Etiology and Physiopathology

Dissection is a focal arteriopathy caused by a hematoma inside the arterial wall. It occurs most commonly in the extracranial and most mobile segments of the internal carotid and vertebral arteries. The specific vulnerability of this particular vascular segment to trauma is probably related to structural anatomical factors. The extracranial carotid segment is freely movable with a fixation at the entry into the carotid canal . Similarly, the extracranial vertebral artery also has high mobility when passing through the transverse foramina of the cervical spine . Not surprisingly, a history of cervical trauma in the prior month is strongly associated with a cervicocephalic artery dissection (CAD) . But the types of trauma leading to wall hematomas are diverse. A gross traumatic event involving the head and neck, such as motor vehicle accidents, assault strangulation or hanging attempt, is sometimes recalled. However, the trauma is reported to be “mild” in nearly 90% of cases . This includes trauma included in activities of daily living such as heavy lifting, spinal manipulative therapy , or practicing sports that involve rotation and accelerations. Nevertheless, the reporting of these relatively mild injuries in patients directly questioned about trauma raises natural concerns for recall biases so the concept of mechanical trigger event for CAD might be more appropriate . Occasionally, the early symptoms of medullary ischemia, such as paroxysmal sneezing, can be mistaken as a trigger . Also, the timing between the neck mechanical insult and neurological symptoms is quite variable, ranging from seconds to weeks, which further complicates the establishment of a causal relationship . When a mechanical trigger is minor or absent, the dissection can be considered spontaneous. While a predisposing arterial tendency to CAD is suspected in those cases, most patients do not have any identifiable disease or abnormal phenotype. A familial aggregation has been suggested, that would indicate a genetic predisposition . A minority of CAD are secondary to vulnerability due to identified connective tissue disorders, such as Ehlers–Danlos syndrome Type IV, Marfan syndrome, or osteogenesis imperfecta Type I .
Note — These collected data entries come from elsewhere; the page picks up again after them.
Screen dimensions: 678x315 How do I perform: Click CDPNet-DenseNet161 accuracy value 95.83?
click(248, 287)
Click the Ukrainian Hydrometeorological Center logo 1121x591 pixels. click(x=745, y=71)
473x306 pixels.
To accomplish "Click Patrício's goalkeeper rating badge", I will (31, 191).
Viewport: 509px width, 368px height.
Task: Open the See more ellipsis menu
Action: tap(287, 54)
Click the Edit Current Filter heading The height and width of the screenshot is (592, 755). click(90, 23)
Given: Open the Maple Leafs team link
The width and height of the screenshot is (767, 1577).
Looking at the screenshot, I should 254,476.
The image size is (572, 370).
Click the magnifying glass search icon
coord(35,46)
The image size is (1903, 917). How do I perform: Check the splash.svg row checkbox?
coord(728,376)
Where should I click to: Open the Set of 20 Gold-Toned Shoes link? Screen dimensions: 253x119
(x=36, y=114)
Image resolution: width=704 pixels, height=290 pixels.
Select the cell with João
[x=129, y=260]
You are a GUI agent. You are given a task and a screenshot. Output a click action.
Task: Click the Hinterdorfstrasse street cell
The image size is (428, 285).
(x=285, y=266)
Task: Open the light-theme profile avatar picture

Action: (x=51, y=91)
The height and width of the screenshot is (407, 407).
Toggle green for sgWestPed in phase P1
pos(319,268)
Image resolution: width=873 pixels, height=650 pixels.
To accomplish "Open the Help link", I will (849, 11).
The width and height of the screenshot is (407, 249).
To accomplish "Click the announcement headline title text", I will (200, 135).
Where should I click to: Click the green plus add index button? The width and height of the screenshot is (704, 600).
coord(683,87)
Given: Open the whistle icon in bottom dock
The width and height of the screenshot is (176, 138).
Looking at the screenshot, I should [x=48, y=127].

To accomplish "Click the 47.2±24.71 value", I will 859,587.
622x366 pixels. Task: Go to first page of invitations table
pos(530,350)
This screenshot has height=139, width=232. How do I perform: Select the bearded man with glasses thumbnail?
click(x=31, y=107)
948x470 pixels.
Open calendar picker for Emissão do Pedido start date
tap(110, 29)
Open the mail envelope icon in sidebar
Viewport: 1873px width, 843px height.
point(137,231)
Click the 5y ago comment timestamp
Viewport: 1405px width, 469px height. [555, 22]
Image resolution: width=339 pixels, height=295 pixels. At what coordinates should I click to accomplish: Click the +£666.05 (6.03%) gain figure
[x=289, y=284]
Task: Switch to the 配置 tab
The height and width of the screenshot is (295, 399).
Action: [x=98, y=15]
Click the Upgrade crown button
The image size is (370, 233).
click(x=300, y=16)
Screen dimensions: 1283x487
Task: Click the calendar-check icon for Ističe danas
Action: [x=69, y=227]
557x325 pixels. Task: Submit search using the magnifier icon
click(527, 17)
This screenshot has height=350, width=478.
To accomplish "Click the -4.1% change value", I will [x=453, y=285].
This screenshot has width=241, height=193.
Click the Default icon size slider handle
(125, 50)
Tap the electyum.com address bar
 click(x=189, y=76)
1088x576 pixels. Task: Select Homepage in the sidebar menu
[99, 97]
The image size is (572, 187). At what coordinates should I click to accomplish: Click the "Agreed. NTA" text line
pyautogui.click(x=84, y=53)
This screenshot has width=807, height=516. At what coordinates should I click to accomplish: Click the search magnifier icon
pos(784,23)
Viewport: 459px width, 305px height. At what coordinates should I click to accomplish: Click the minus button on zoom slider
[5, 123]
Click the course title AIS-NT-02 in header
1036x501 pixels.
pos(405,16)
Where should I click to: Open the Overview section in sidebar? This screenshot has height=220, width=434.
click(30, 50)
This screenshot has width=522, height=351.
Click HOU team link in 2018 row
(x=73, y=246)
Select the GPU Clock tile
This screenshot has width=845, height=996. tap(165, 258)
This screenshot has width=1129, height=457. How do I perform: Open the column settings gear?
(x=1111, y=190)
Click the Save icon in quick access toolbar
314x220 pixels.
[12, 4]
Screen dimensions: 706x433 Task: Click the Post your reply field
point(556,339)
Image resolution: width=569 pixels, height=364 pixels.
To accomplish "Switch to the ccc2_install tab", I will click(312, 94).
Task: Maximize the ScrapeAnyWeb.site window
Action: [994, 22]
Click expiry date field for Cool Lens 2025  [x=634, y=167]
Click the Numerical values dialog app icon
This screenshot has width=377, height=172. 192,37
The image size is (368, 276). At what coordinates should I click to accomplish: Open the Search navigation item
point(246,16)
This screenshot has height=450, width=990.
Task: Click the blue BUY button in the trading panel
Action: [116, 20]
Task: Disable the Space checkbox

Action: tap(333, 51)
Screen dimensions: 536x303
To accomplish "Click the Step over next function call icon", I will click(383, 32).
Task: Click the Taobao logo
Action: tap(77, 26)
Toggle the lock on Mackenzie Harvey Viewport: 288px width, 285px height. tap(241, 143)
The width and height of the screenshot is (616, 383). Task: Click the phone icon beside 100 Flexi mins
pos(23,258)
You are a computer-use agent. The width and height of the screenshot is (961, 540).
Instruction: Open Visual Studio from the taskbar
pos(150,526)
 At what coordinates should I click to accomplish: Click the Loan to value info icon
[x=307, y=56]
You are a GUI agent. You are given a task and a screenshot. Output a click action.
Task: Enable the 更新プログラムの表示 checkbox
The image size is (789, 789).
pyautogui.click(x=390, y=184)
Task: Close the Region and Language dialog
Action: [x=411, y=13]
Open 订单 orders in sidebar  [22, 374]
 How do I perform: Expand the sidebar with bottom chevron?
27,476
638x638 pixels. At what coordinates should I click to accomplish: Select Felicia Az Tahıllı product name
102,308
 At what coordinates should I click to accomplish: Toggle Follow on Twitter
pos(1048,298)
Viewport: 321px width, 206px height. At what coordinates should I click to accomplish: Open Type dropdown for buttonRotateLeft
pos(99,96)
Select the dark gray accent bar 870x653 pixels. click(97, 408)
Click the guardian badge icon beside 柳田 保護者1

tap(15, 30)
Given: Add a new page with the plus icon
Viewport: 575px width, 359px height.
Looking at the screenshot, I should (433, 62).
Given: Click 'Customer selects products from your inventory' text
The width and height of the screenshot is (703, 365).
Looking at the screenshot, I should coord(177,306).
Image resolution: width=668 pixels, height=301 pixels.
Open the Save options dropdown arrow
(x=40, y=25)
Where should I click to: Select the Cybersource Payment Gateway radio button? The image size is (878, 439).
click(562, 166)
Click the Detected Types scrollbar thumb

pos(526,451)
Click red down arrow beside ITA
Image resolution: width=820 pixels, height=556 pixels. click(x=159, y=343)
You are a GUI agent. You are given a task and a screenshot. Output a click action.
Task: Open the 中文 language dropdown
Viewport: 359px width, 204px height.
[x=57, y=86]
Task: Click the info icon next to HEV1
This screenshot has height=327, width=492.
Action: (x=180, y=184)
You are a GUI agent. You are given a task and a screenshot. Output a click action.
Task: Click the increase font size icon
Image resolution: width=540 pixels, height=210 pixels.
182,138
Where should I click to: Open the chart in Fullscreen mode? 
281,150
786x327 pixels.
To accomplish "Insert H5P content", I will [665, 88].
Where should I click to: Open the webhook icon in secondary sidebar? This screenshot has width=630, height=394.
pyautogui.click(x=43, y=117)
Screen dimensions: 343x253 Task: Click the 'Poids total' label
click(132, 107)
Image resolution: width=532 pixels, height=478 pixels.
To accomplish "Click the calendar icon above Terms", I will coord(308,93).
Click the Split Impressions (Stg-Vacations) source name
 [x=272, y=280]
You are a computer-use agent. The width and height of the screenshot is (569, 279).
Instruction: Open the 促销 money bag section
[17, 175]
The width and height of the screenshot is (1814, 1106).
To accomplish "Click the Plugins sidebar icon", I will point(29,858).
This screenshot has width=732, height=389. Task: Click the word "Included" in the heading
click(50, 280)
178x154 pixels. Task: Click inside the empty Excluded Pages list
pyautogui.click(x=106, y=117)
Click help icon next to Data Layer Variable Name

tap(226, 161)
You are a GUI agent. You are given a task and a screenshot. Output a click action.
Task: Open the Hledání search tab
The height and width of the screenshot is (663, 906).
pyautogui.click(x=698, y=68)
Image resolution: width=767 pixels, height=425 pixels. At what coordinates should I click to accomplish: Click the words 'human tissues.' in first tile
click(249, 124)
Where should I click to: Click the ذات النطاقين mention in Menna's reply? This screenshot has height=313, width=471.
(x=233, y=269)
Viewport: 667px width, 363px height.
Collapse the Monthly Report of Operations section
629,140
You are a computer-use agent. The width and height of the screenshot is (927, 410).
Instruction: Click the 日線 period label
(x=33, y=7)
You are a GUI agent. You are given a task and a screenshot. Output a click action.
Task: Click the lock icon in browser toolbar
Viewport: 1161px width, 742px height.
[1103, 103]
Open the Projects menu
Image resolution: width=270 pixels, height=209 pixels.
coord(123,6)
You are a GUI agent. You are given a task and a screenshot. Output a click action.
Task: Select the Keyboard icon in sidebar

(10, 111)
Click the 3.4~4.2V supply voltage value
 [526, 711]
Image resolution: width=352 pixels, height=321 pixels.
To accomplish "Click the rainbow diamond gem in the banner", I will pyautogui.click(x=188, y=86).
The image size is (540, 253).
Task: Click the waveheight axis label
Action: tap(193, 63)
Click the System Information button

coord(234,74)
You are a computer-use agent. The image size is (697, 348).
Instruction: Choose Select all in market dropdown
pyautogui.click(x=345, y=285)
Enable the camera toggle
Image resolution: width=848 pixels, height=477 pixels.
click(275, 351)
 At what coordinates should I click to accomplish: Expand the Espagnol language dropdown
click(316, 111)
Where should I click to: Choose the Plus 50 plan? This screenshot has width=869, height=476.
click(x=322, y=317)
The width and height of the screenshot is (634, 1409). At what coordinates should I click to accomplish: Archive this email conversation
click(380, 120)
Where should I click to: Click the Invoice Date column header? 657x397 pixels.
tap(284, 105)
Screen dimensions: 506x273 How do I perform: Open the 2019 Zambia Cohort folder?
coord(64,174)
Once an intimal tear occurs in the wall of the artery, the blood enters between the layers of the arterial wall splitting the media forming a false lumen. An intimal flap often separates the true lumen from the false lumen, which might be connected. If the hematoma is formed between the intima and the media layers, a long segment of arterial stenosis in the true lumen or total occlusion will occur. Conversely, if the hematoma occurs between the media and the adventitia, the artery may undergo a pseudoaneurysmal dilatation . Pathological changes in CAD occur at the media–adventitia border, and includes vacuolar degeneration, capillary neoangiogenesis, and erythrocyte extravasation . Facial or neck pain can result from the compression of arterial nerve endings by the intramural hematoma. The arterial expansion of the mural hematoma in CAD can also compress the sympathetic fibers wrapped around the carotid artery and cause Horner syndrome, or lower cranial neuropathies (cranial nerve (CN) IX to XII; less commonly CN V and VII) that may be mistaken for infiltrating skull base tumors. Often CAD results in cerebral ischemia. The infarcts from CAD that are commonly attributed to artery–artery embolization from a secondary luminal thrombus over the injured vessel, and less likely to a hemodynamic (flow-reduction) mechanism . Less commonly, the rupture of an intracranial pseudoaneurysm can result in a subarachnoid hemorrhage, typically with intracranial vertebral artery dissections ( Fig. 102.3 ).